A solo operator was transcribing clinical notes through a cloud transcription vendor at roughly $480/month, billed per minute. Usage growth meant the bill only went up.
Worse than the cost was the exposure: sensitive patient audio was leaving the operator's machine and sitting with a third-party vendor, with the renewal anxiety that comes with depending on someone else's pricing and uptime.
We deployed a private voice stack on the operator's own hardware: Whisper for high-accuracy speech-to-text, packaged as a self-contained service with a clean local API.

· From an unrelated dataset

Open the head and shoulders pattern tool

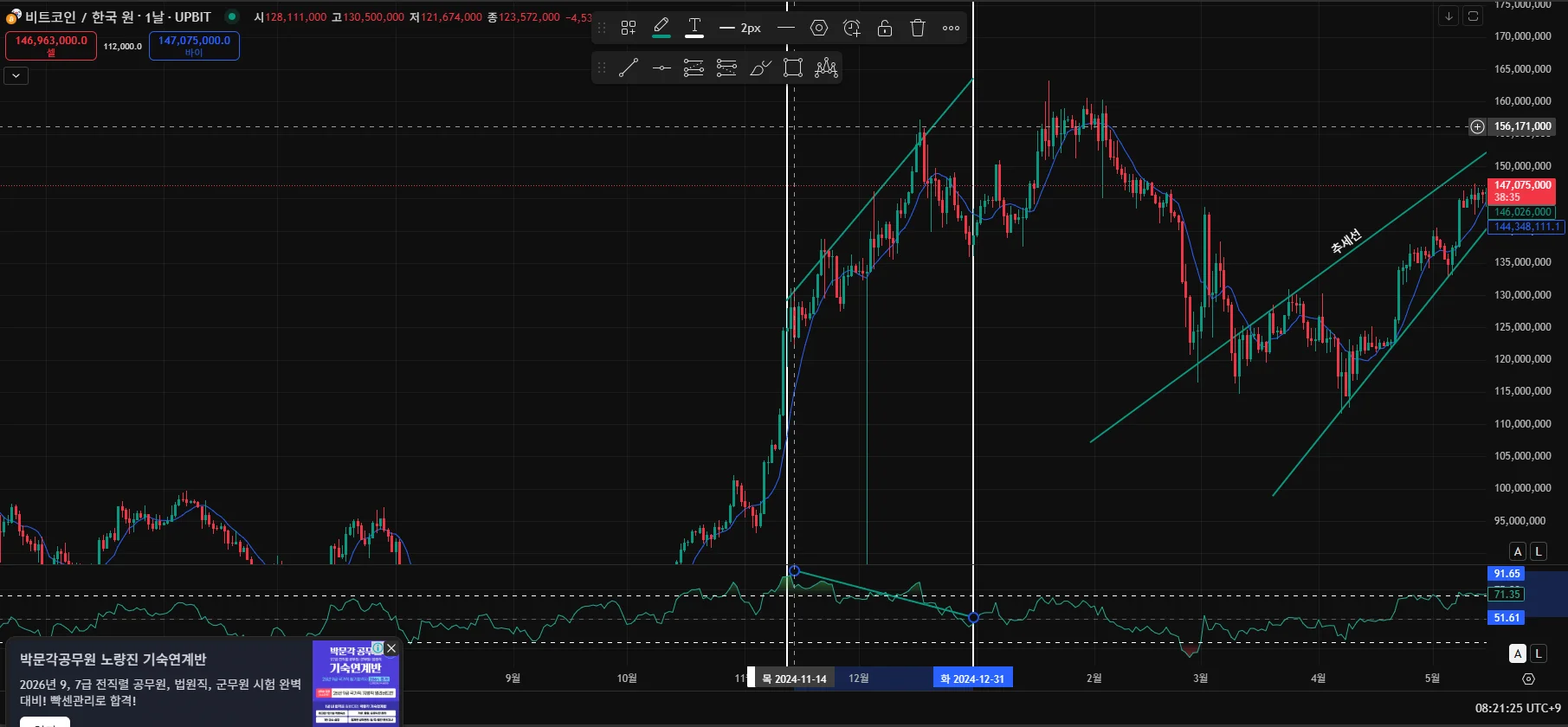pos(826,68)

Model selection was tuned for the operator's accent and vocabulary, and the workflow was wired so a recording becomes a structured note without anything leaving the laptop.
The whole deploy — install, model selection, and a working integration — happened in a single session.
Recording ──▶ Whisper (local) ──▶ Structured note
│
▼
Stays on operator's machine
[ no cloud vendor · no per-minute meter · no audio leaving ]The $480/month cloud vendor was eliminated entirely. The replacement runs on hardware the operator already owned.
No audio leaves the machine, removing the third-party privacy exposure and the renewal anxiety.
Transcription is now effectively free at the margin, so the operator uses it more, not less.
- ▸Local voice is no longer a research project — on commodity hardware it's a same-day deploy.
- ▸For privacy-sensitive work, 'no audio leaves the machine' is a stronger selling point than raw accuracy.
- ▸Removing per-minute billing changes behavior: people use the tool more once the meter is gone.